Il pentimento e il paradosso

Sentite questa: «Bisogna uscire dalla contabilità tradizionale che misura unicamente il capitale prodotto, che è lui stesso il risultato del rapporto fra tre grandi capitali che sono: il capitale umano (il nostro talento individuale) il capitale sociale (come sappiamo lavorare assieme), il capitale naturale (ciò che sostiene la vita sulla terra). Bisogna saper considerare e misurare tutti e tre questi capitali. Per farlo bisogna architettare una nuova contabilità, occorre un cambiamento dello statuto della società». Lo ha detto e declamato un “gran patron” svizzero dell’industria farmaceutica, André Hoffmann vicepresidente di Roche, Aggiungendo: «È importante che un’impresa, una industria, non sia più solamente valutata sulla massimizzazione del profitto; a mio modo di vedere, è una concezione inappropriata in un mondo finito, di cui conosciamo i limiti.

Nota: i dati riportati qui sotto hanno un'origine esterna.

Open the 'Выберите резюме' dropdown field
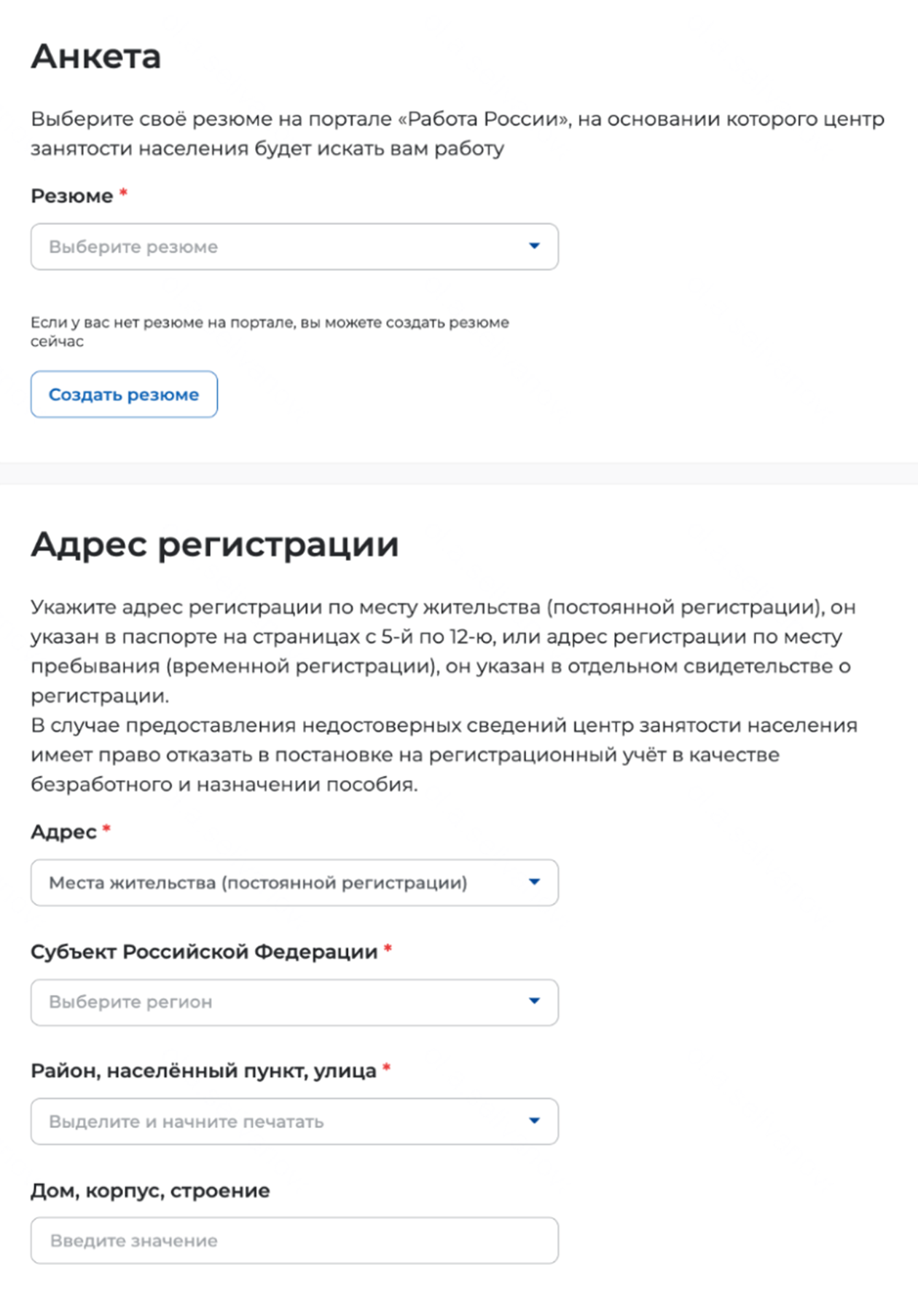 pyautogui.click(x=277, y=247)
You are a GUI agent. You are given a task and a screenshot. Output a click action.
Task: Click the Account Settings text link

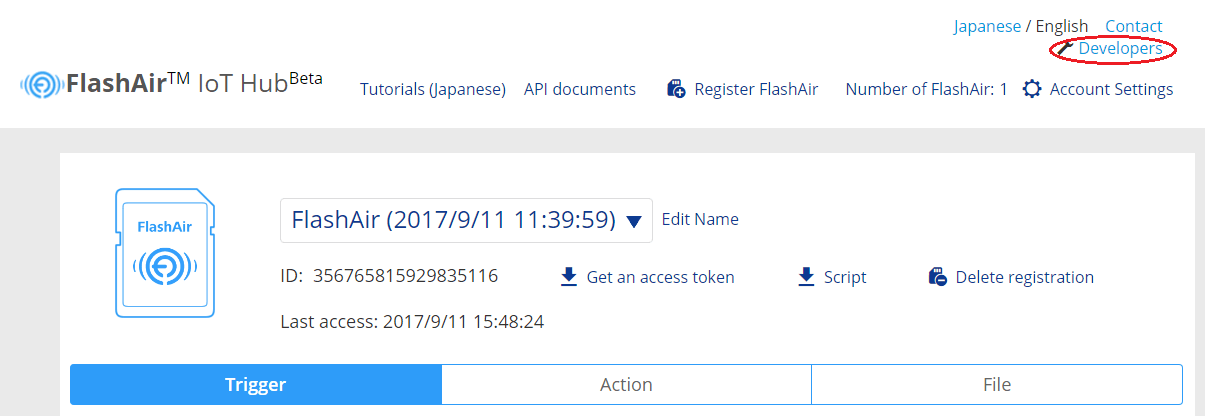coord(1111,89)
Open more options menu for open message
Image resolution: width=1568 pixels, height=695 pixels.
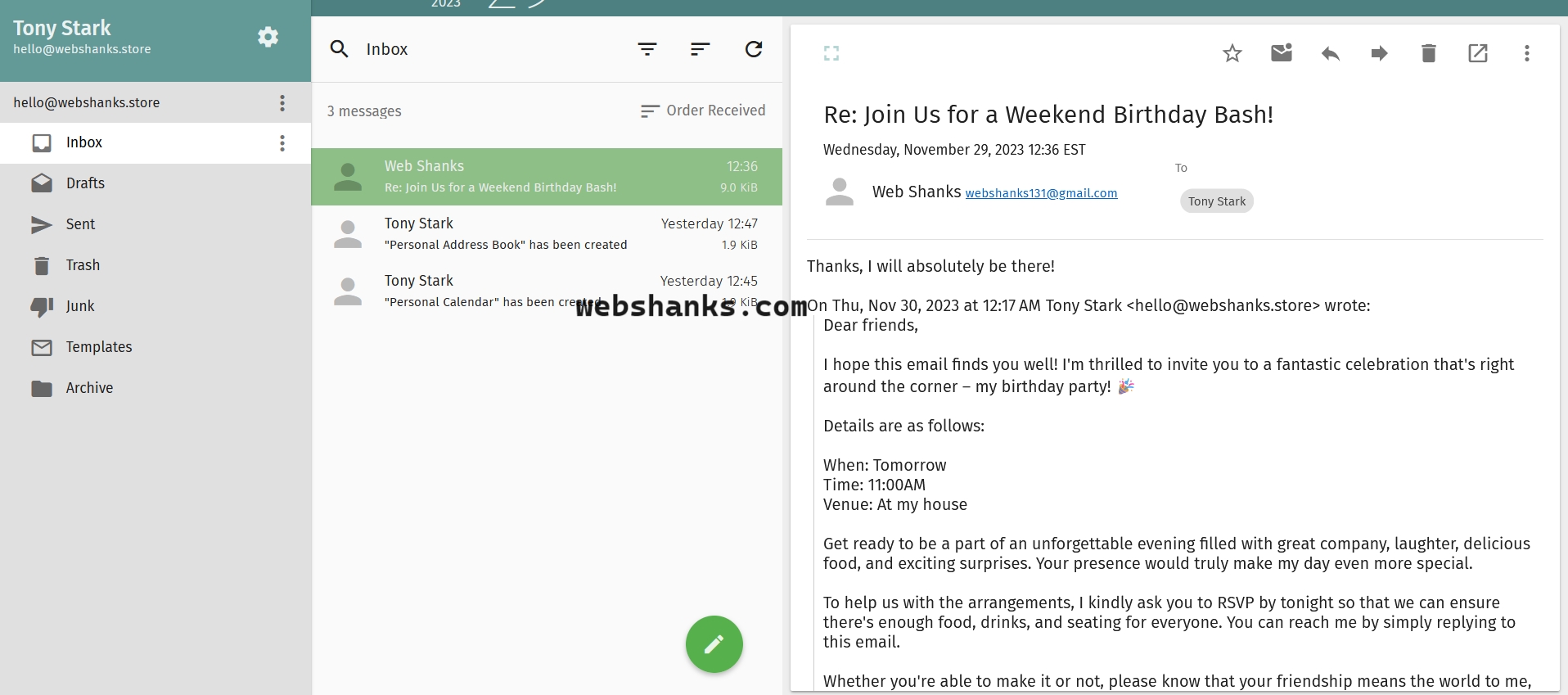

Abbiamo bisogno di un modello nel quale si può continuare a creare valore senza distruggere i tre capitali naturale, sociale, umano». Prescindendo dalla terminologia (i tre capitali richiamano il congegno della vecchia meccanica) è una sorta di pentimento o di autodenuncia. Ce ne fosse almeno un poco negli ambienti economici o politici cantonali nel... rifare la contabilità. Che dovrebbe significare?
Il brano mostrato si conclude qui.